На суде мы, конечно, должны были признать себя виновными в измене родине, хоть это и было очень тяжело, чтобы не получить гораздо более суровое наказание. Но я считаю наш приговор несправедливым прежде всего в том смысле, что в нём смешаны понятия родины и государства, которые есть понятия очень разные. Любая страна может иметь любые различные формы своего государства, но как родина для своего народа она остаётся всегда одной и той же. И мы убежали ведь не от родины, а именно от коммунистического государства. Поэтому нас нельзя было считать изменниками родины. После революции 1917 года огромная масса людей России не только покинула страну, но даже воевала против новой власти, и нельзя же их из-за этого считать изменниками родины! Их по справедливости можно считать лишь противниками нового государства, его идеологии и власти. Они считали себя патриотами России и действительно являлись ими. Также и нас по справедливости можно было считать лишь противниками идеологии и власти коммунистического государства, не более. Себя лично я всегда чувствую и считаю патриотом своей Родины – России и русским националистом. И книгу свою я писал для пользы не только всех, но прежде всего для пользы своей страны и её народа; и не только потому, что моя страна больше всех других в мире пострадала от власти коммунистов, но прежде всего потому, что эта страна – моя, и её народ – мой. Я всегда чувствую и считаю себя частью своей России, всего российского народа и своей русской нации, и этим я всегда счастлив и всегда горжусь!

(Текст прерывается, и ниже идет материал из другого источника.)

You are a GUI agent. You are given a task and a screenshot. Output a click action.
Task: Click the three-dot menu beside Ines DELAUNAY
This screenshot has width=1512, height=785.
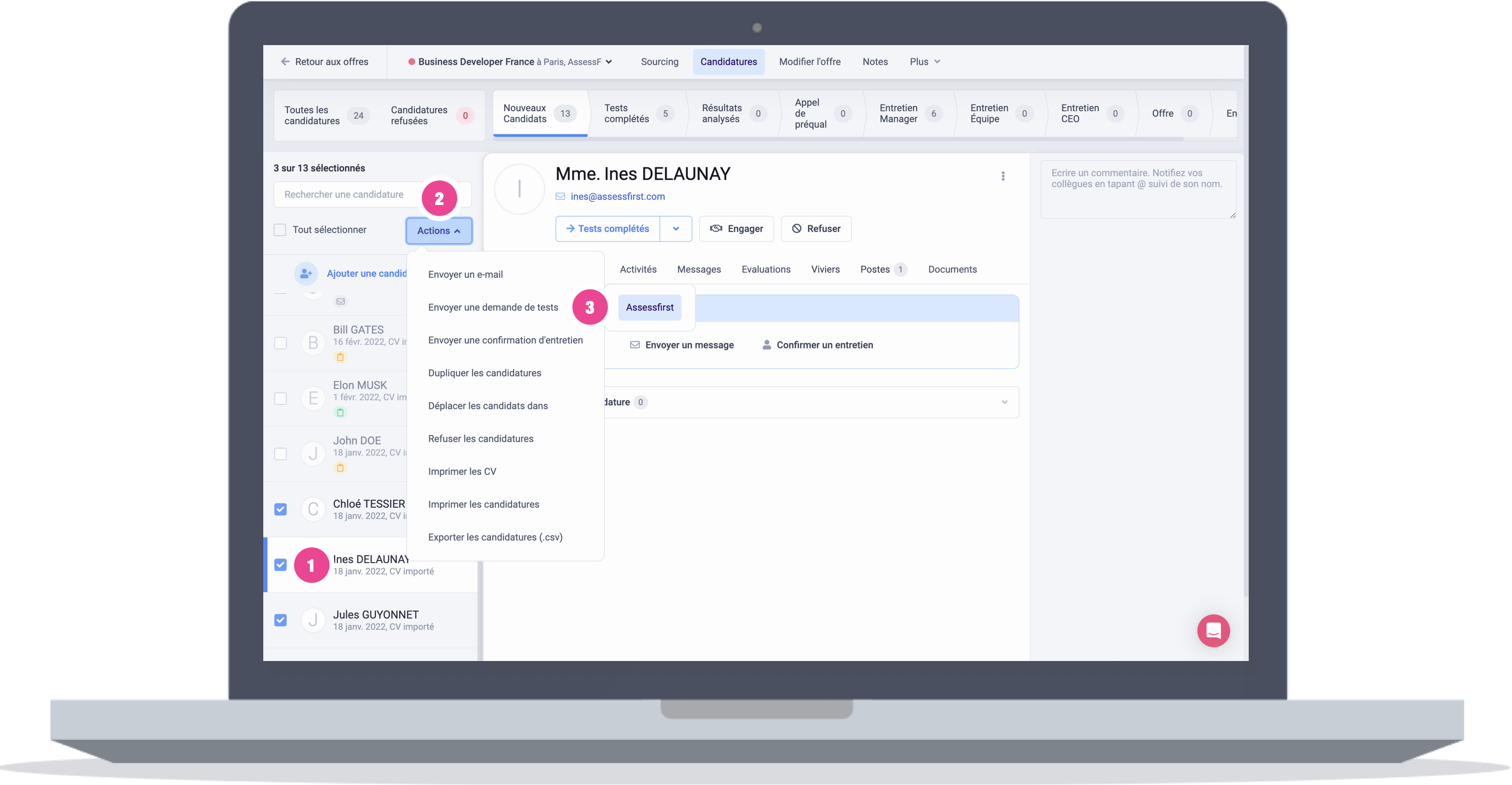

Расскажу теперь вкратце о своём пребывании в заключении.
Вскоре после суда нас привезли (весной 1973 года) в мордовские лагеря у посёлка Потьма: меня в 19-й, а Александра в 17-й. По дороге в лагерь, в лагере и в столице Мордовии – городе Саранске, куда меня один раз вывезли из лагеря, на меня оказывали сильное давление с целью заставить сотрудничать с КГБ, то есть быть информатором, или «стукачом» среди заключённых. От этих предложений я постоянно и совершенно категорически отказывался. В результате, во-первых, офицер КГБ в тюрьме города Саранска сказал мне, что за отказ от сотрудничества мне не будет разрешено жить в Ленинграде после отбытия заключения. Эти его слова в конце нашего напряжённого и нервного разговора моментально поменяли всё моё положение и поломали все мои надежды и планы на дальнейшую жизнь в своей стране. Поэтому я сразу же решил вести себя так, чтобы после заключения мне возможно более легко разрешили выехать с семьёй за границу. То есть я решил возможно более резко принять такую линию поведения, которая в лагере называется «отрицаловкой». И я начал с того, что тут же заявил этому офицеру: «Тогда я буду прописываться в Лондоне»; и он ответил: «Я думаю, Лондон вам дадут скорее, чем Ленинград». И во-вторых, меня поставили в лагере на самую тяжёлую работу – кочегаром у одного из трёх паровозных паровых котлов, два из которых работали и обслуживали теплом лагерный завод, лагерные бараки и посёлок вокруг лагеря (через несколько месяцев, правда, меня перевели на более лёгкую работу, так как и я попросил администрацию об этом, и сама администрация видела, что эта работа у котла, очень ответственная и важная для лагеря и посёлка, мне не по силам и что я справляюсь с ней недостаточно успешно).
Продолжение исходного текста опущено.